The daily and hourly counts for the month are below, finally there is a comparison of the December activity  over the last 3 years. Although the levels are different the trends are fairly similar, the peaks of the Geminids and Ursids clearly visible in each data set.

The conditional actions settings for the spectrum lab software are the same for 2018 & 2017 but different to those in 2016. The difference in the 2017 and 2018 counts could reflect the different densities of the dust trails caused by the variations in the parent comets emissions.

November Meteors 2018.

Not much chance of visual meteor spotting over the month , but the radar setup based on the Graves 140.05 MHz signal continued to record data.

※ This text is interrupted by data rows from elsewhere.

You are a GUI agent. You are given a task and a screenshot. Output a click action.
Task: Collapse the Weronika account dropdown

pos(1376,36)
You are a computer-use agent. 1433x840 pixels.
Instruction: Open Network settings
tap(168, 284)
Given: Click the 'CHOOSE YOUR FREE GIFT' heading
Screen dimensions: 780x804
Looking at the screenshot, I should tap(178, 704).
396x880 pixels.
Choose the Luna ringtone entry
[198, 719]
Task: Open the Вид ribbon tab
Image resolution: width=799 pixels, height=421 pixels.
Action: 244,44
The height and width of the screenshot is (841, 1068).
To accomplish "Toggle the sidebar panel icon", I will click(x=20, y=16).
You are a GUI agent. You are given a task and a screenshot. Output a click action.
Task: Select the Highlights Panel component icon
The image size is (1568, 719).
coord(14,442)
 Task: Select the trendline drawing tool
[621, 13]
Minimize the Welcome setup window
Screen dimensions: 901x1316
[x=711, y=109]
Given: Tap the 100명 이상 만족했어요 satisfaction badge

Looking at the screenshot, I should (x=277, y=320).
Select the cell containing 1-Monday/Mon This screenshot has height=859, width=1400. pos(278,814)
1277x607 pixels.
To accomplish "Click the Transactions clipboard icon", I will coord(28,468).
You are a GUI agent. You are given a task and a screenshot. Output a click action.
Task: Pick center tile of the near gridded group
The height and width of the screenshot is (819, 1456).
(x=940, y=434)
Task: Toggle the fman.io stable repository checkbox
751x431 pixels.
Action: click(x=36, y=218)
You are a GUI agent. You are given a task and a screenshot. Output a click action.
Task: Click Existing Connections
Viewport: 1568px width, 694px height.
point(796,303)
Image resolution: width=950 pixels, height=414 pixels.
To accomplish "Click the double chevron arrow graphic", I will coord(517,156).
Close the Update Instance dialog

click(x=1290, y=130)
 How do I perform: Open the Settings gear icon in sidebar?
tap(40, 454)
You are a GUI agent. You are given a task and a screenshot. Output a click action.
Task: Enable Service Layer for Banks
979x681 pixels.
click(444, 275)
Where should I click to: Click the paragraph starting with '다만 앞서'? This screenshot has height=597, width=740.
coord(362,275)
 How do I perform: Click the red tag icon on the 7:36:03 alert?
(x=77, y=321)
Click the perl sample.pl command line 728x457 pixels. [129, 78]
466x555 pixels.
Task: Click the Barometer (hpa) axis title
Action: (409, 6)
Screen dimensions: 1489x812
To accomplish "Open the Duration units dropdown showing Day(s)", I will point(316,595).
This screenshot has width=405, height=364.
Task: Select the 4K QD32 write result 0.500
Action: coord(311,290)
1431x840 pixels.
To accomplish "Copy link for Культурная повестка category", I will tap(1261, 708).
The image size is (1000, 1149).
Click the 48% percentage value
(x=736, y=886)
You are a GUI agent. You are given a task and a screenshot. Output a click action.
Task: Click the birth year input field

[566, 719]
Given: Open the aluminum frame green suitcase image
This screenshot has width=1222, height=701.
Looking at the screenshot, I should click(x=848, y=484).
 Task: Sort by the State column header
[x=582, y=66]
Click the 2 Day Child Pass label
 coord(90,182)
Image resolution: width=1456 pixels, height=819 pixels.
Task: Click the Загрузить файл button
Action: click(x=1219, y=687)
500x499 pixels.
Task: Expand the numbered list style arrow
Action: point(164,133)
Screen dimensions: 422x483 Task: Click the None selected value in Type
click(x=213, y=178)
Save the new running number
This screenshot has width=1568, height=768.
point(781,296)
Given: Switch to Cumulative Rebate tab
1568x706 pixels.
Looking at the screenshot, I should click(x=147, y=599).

The maximum number of meteors detected over November was 2701. The average daily rate was 90 with a maximum of 135 on 20th of Nov.

The average hourly rate was 4 (3.8) with a maximum of 21 between 9am and 10am on the 20th.

The major shower in November is the Leonids, active between the 6 -30 with a peak on 17/18,  Also Taurids active between Oct 12 – Dec 2 with the Southern branch peaking on Nov 5 and the Northern Branch on the 12th.

There are also a number of other minor showers active over the month:

Andromedids  peaking on 27th

Theta Aurigids, 15th -21st peak 19th

Omicron Erianids  14th – 29th peak 22nd

Alpha Monocerotoids 13th Nov – 2nd Dec peak 21st

Chi Taurids peak Nov 2nd.

It is difficult to isolate any one shower in the data, but the hourly data shows a definite peak around the 20th, probably the sum of those showers active during that date.

The final chart shows a comparison of data from 2016 -2018, although levels vary , certainly the 2017 and 2018 data seem to mirror each other.

Next month sees the Geminid shower 6th – 19th peaking 13th /14th, with the moon set at around 22:00 there should be some good viewing around midnight. The Ursid shower peaks on the 22nd but a full moon will make observations difficult. Finally if Comet 46P/Wirtanen peaks as predicted it should be easily visible between the Pleiades and Aldebaran on 16th Dec.